Uykum sanki böceklerce kemirilir, delik deşik edilir ve hiç şahsıma ait kalmazdı. Berbat rüyalar görürdüm, durmadan titreşen zihnim derin huzur halini reddederdi ve her tıkırtıya uyanıp, ölesiye uyuyamazdım. Adamakıllı dinlendiğim gece sayısı ayda üç beşi geçmezdi ancak bu problemime uyum sağlayamadığım söylenemezdi, gündelik hayatım genelde aksamazken kahveydi surat asmaktı falan bir şekilde akşamı ederdim.
Buna alışkındım, bu hisle böyle sabahlara uyanmaya. Ayılır ayılmaz beklemeden yatağımdan çıktım ve banyonun yolunu tutmadan önce alt kata doğru merdivenlerden sarkarken "Anne." diye seslendim. "Evde misin?"
Cevap alamadığımda annemin olmadığını varsaymıştım, banyoya yönelip işimi gücümü hallederek alt katın yolunu tuttum. Huysuz ve yorgun uyandığımda evde etrafta insan olmaması işime geliyordu, kafam kaldırmıyordu.
Mutfağa girerek doğrudan kahve makinesine ilerlemiş, onunla kısacık münasebetimiz sonrası o işini yapmaya koyulurken ben de besleyici ve enerji verici bir tabak hazırlama işine girişmiştim. Çok sürmeyip her ikisi de hazır olduğunda, tek başıma mutfaktaki masaya kurulup boşluğa bakarak beslendim, kahvem daimi eşlikçimdi.
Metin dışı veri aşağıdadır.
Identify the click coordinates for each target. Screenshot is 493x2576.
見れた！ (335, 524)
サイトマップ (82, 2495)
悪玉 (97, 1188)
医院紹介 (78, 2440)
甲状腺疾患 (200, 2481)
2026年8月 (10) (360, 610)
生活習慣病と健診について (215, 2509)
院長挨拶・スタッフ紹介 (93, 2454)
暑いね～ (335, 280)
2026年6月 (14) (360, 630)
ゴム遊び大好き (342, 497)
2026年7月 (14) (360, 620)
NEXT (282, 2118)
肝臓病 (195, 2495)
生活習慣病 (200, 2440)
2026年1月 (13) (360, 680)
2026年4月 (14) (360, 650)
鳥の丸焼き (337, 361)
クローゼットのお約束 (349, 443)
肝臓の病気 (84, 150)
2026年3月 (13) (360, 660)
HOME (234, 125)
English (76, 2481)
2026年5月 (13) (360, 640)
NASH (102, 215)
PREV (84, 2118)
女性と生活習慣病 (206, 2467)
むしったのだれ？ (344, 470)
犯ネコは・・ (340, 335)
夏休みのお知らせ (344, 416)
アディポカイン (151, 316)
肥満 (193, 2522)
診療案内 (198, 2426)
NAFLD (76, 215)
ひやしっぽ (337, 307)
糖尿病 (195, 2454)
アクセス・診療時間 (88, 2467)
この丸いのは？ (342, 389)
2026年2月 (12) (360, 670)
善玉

Düz duvara dalalı ne kadar oldu bilmiyordum ancak kahvaltımın ve kahvemin bittiği anlardan birinde, balkon tarafından cam tıklatıldı, odağım dağılırken oraya döndüğümde Beomgyu'yu camın diğer tarafında elinde süslü püslü bir kekle gördüm. Kaşlarım bilinçsizce çatılırken adımlarım oraya yöneldi, Beomgyu, balkon kapısını açtığım gibi yanımdan geçerek içeri girip kekini masanın üzerine koymaya gitti.
"Bu ne?" Onu izliyordum.
"Pasta, ben yaptım." Kekin süslemelerini itinayla düzeltir vaziyetteydi ancak bozulan bir şeyler var gibi bile durmuyordu.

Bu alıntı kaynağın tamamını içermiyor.